In a blog post featured on the ACLU website, Arizona resident Hilde Hall said she was “elated” to start her first round of hormone treatment after visiting her doctor’s office in late April; however, when she attempted to collect her prescription at the chain drug store, she was declined without any explanation:
I went straight from my doctor to the CVS in my town, Fountain Hills, Arizona, which is a suburb of Phoenix. I handed over the three prescriptions that my doctor, who specializes in hormone therapy, had just given me.
That’s when my day took a turn. After years of working to affirm my identity in a world where transgender people are questioned constantly about how well they know themselves, the pharmacist refused to fill one of the prescriptions needed to affirm my identity.
He did not give me a clear reason for the refusal. He just kept asking, loudly and in front of other CVS staff and customers, why I was given the prescriptions.
Hall said she was humiliated during the encounter, and believed that the pharmacist was trying to out her as a transgender woman. Furthermore, when she asked for her prescription note back, the pharmacist allegedly refused, which prevented her from immediately getting the hormones at another pharmacy.
When I got home, I called my doctor’s office to explain what happened. The office staff tried to intervene by calling the pharmacist, but he still refused to fill my prescription without explicitly explaining why. My doctor ended up having to call the prescription into the local Walgreens, where the medication was filled without question. I transferred all of my prescriptions there so that I never again have to see the pharmacist who discriminated against me.
Hall said she reached out to the CVS corporate office multiple times, but no one ever addressed her concerns.
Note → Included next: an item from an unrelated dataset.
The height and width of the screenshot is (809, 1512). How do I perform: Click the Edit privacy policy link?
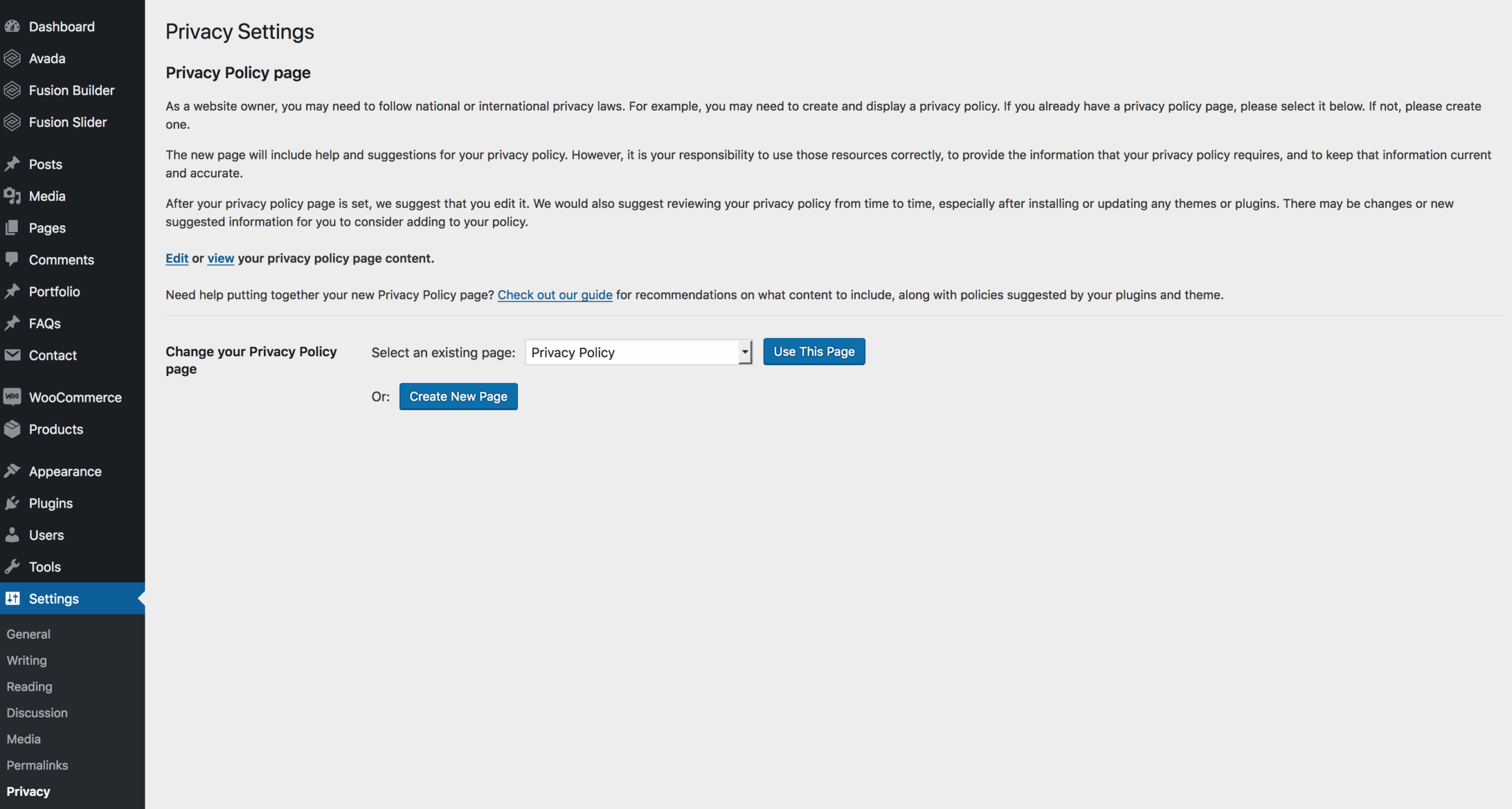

So, she decided to file a complaint to the Arizona State Board of Pharmacy on Thursday, insisting something had to be done.
Shortly after she filed her complaint, CVS issued an apology and announced the pharmacist had been terminated:
According to AZCentral, Arizona is one of six states that “allows pharmacies and pharmacists to refuse to fill a prescription on religious or moral grounds”; however, the pharmacists are required to inform their employer about any religious convictions in advance.